## [EXTRACT TO READ]
Dimensions & Embeddings#

Dimensions#

Physics, Mathematics, and Computer Graphics:
a dimension represents a direction of movement. For instance, in three-dimensional (3D) space, movement occurs along three primary axes: vertical (up/down), horizontal (left/right), and depth (forward/backward).

Cognitive Science, Perception, and Metaphysics:
A dimension is defined as a measurable extent of a specific kind. Simply put, it refers to any quantifiable aspect of reality that undergoes change—since measurement requires variation. Our brains interpret the world by detecting similarities and differences between stimuli. Static, unchanging phenomena lack discernible patterns, making them imperceptible to human cognition..

SD art

When observing the images above, our brains instinctively categorize the left image as 3D and the right as 2D. This distinction arises from visual cues like shadows and perspective in the left image, which simulate depth on a flat surface. Though both images exist in two dimensions, the brain reconstructs the illusion of multidimensionality by interpreting lighting, shading, and spatial relationships—mirroring how we perceive real-world objects. Coordinate systems (e.g., x, y, z axes) were developed to formalize this human understanding of spatial dimensions.

Multidimensional Space#

A multidimensional space is a mathematical construct representing a “void” where movement can occur along numerous axes. Each dimension corresponds to a distinct feature or attribute, such as color, texture, temperature, or time. These features are not limited to physical traits—abstract qualities like emotional states or abstract data parameters can also define dimensions.

## [LISTED ENTRIES]
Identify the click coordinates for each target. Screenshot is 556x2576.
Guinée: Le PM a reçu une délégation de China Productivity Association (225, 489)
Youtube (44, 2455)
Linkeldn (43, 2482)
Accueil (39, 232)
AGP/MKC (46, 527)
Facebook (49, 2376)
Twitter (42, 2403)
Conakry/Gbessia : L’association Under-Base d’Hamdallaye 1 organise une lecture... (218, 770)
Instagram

## [TO-DO LIST]
- A) From the passage on dimensions and embeddings, rewrite the part between "When observing the" and "of spatial dimensions.", inclusive, replacing "lighting" with "illumination".
- B) Reproduce the entries between the line holding "Linkeldn (43, 2482)" and the last entry, inclusive.

## [ANSWERS FOR THIS EXERCISE]
- A)
When observing the images above, our brains instinctively categorize the left image as 3D and the right as 2D. This distinction arises from visual cues like shadows and perspective in the left image, which simulate depth on a flat surface. Though both images exist in two dimensions, the brain reconstructs the illusion of multidimensionality by interpreting illumination, shading, and spatial relationships—mirroring how we perceive real-world objects. Coordinate systems (e.g., x, y, z axes) were developed to formalize this human understanding of spatial dimensions.

- B)
Linkeldn (43, 2482)
Accueil (39, 232)
AGP/MKC (46, 527)
Facebook (49, 2376)
Twitter (42, 2403)
Conakry/Gbessia : L’association Under-Base d’Hamdallaye 1 organise une lecture... (218, 770)
Instagram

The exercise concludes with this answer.